Beefy Boxes and Bandwidth Generously Provided by pair Networks
more useful options
 
PerlMonks  

finding unique items in an array, from a text file

by spazmospazmo (Initiate)
on Jan 13, 2009 at 18:54 UTC ( [id://736041]=perlquestion: print w/replies, xml ) Need Help??

spazmospazmo has asked for the wisdom of the Perl Monks concerning the following question:

Hey, guys! I'm a perl newb and I'm trying to open a text file, push the lines into an array and then identify which items are unique. I'm having problems with the script, and any advice will be appreciated. The script follows. Thanks!
#! C:\Perl\bin\perl.exe use strict; my $file = "controls.txt"; open (FH, "< $file") or die "Can't open $file for read: $!"; my @lines; while (<FH>) { push (@lines, $_); %seen = (); @uniq = (); foreach @lines { unless ($seen{$item}) { #if we get here, we have not seen it before $seen{$item} = 1; push(@uniq, $item); } } } close FH or die "Cannot close $file: $!"; print @lines; # see if it worked

Replies are listed 'Best First'.
Re: finding unique items in an array, from a text file
by ikegami (Patriarch) on Jan 13, 2009 at 20:23 UTC

    By the way,

    my %seen; my @uniq; foreach my $item (@lines) { unless ($seen{$item}) { #if we get here, we have not seen it before $seen{$item} = 1; push(@uniq, $item); } }

    can be written as

    my %seen; my @uniq = grep !$seen{$_}++, @lines;
Re: finding unique items in an array, from a text file
by tomfahle (Priest) on Jan 13, 2009 at 19:12 UTC

    A modified version of your code

    #!/usr/bin/perl use strict; use warnings; my $file = "controls.txt"; # always(!!!) use the three argument form of open open (FH, "<", $file) or die "Can't open $file for read: $!"; my @lines; while (<FH>) { chomp; push (@lines, $_); } close(FH) or die "Cannot close $file: $!"; my %seen = (); my @uniq = (); foreach my $line ( @lines ) { unless ($seen{$line}) { #if we get here, we have not seen it before $seen{$line} = 1; push(@uniq, $line); } } print join(", ",@uniq) , "\n"; # see if it worked

    controls.txt contains

    1 1 2 3 3 3 3 3 5 5 6 6 7 7

    which gives the following output:

    1, 2, 3, 5, 6, 7

    Hope this helps.
    Thomas

      This is good but I think it may be overload overwhelming. I think what he needs is to see what's wrong with his script before we show any tricks ( i know, standard perl ).

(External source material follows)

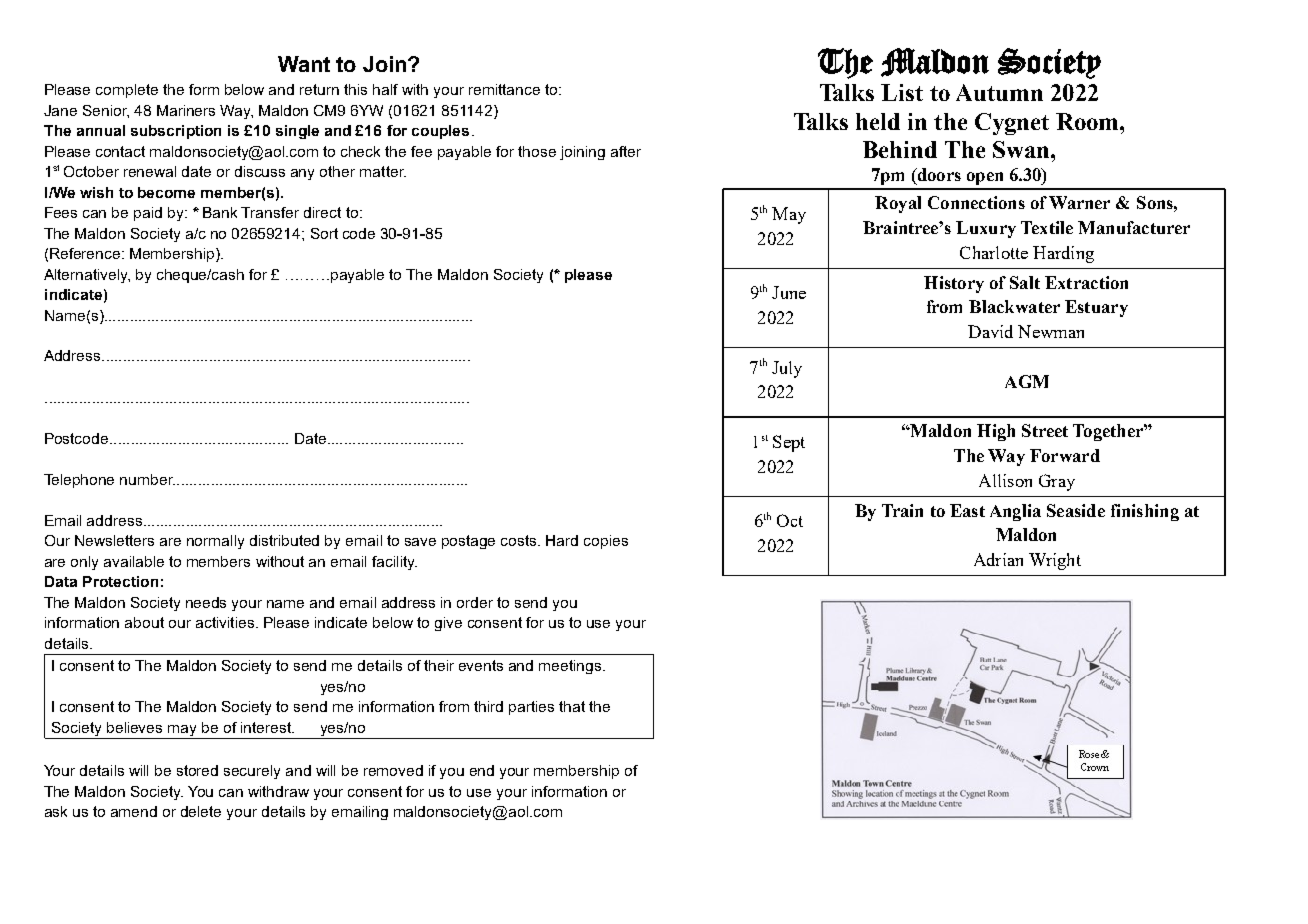  I want to click on stored, so click(197, 770).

      For example, show how his script can be made to work as close to what it is right now.

      What is probably happening is that you're getting errors about undeclared symbols, like %seen, for example.

      Also what you need to do is separate the stage where you read in the lines, and the place where you do something with them, like identify the unique ones.

      The following example may get closer to what you want, it still will have errors..

      #! C:\Perl\bin\perl.exe use strict; my $file = "controls.txt"; open (FH, "< $file") or die "Can't open $file for read: $!"; my @lines; while (<FH>) { push (@lines, $_); } my %seen = (); my @uniq = (); foreach @lines { unless ($seen{$item}) { #if we get here, we have not seen it before $seen{$item} = 1; push(@uniq, $item); } } close FH or die "Cannot close $file: $!"; print @lines; # see if it worked

      Remember, every symbol ($variable_name) must be given a scope(range of where in the code it is valid), with my. You can't just introduce a $item variable if it has not been declared and scoped. Which is what you are correctly doing with my @lines, and my $file, etc..

      Yes! Thank you, Thomas! That's exactly what I needed. Also, I can learn from this. Thanks to all of you for your comments and support! Tom Tolleson
Re: finding unique items in an array, from a text file
by kyle (Abbot) on Jan 13, 2009 at 19:33 UTC

    Since someone's already fixed the OP's code to do what was intended, I'll put in how I might have written this.

    Unlike another short solution posted elsewhere, this keeps the lines in their original order while filtering out the duplicates.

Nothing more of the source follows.